TEXT PASSAGE:
Tips on Being Really Present to Your Teen or Preteen Girl

It’s not easy parenting a preteen or teenage girl. It’s not easy being one, either. For the girl, it’s an emotional stage of growth, and for the parent or caregiver, it can be very trying. But there’s also potential for increased closeness and intimacy; after all, she’s growing older, and she understands more, and your relationship with her can develop into something beautiful and more mature. Daughters are such gifts, especially when this happens.

What does she need from you? How are you able to give it? These are questions that are unique for each person, but there’s a common thread here. All people have an emotional need for intimacy. In children, this need is first and foremost met by the parents. As children grow older, their siblings and extended family contribute in this process. Friends become more important as the child grows older. By the time girls enter their teen years, their friendships are usually vitally important to them.

But does this mean their need for parenting diminishes? No, not at all. They need us just as much, but in a different way. They need support, encouragement, boundaries, listening, and of course, love. How does this differ from their earlier years? How do we change our parenting to meet the needs of an older child?

DATA PROVIDED:
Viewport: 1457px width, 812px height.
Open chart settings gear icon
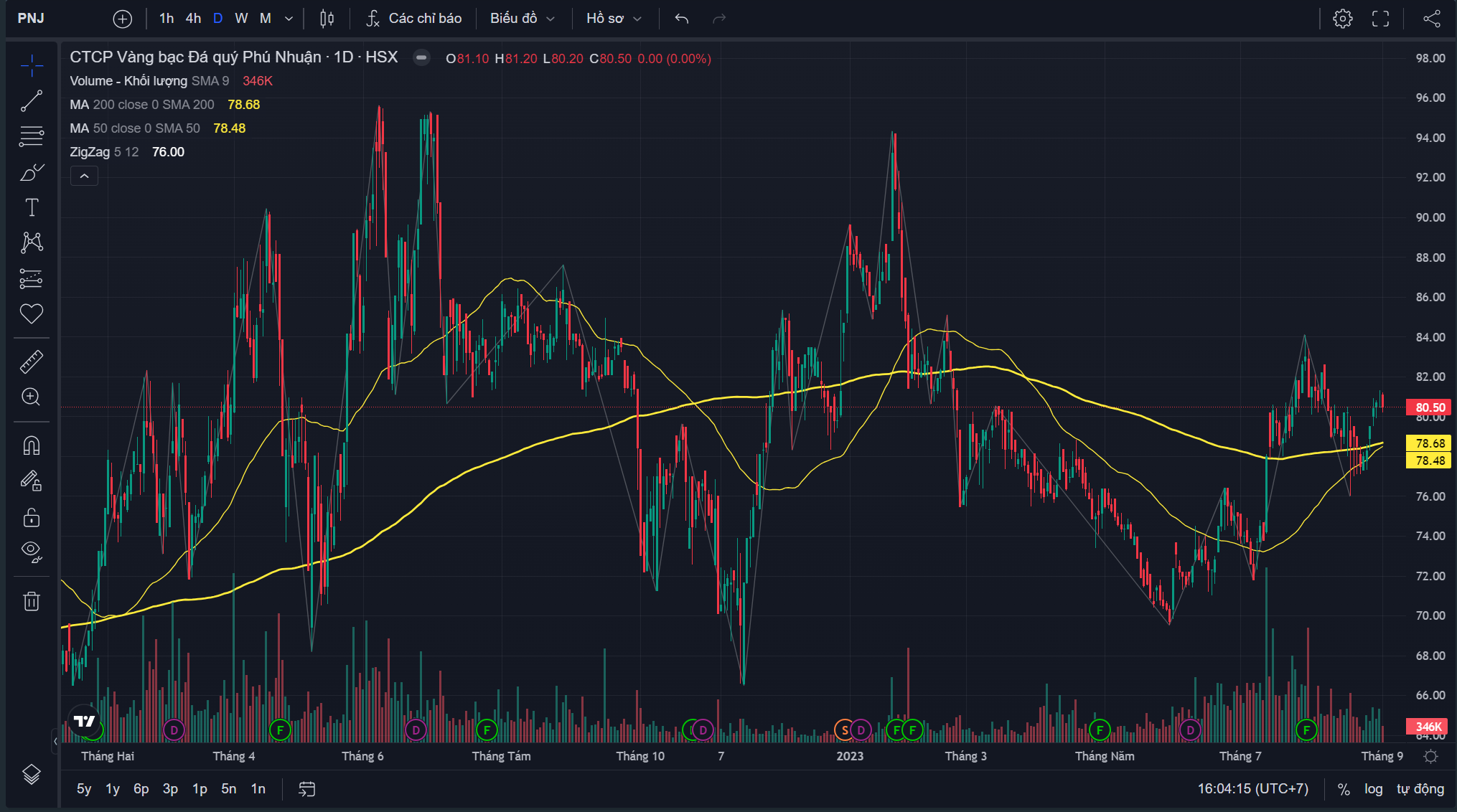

EXERCISE INSTRUCTIONS: The parenting tips passage names what teenage girls still need from their parents. List each of those things.

ANSWER:
- support
- encouragement
- boundaries
- listening
- love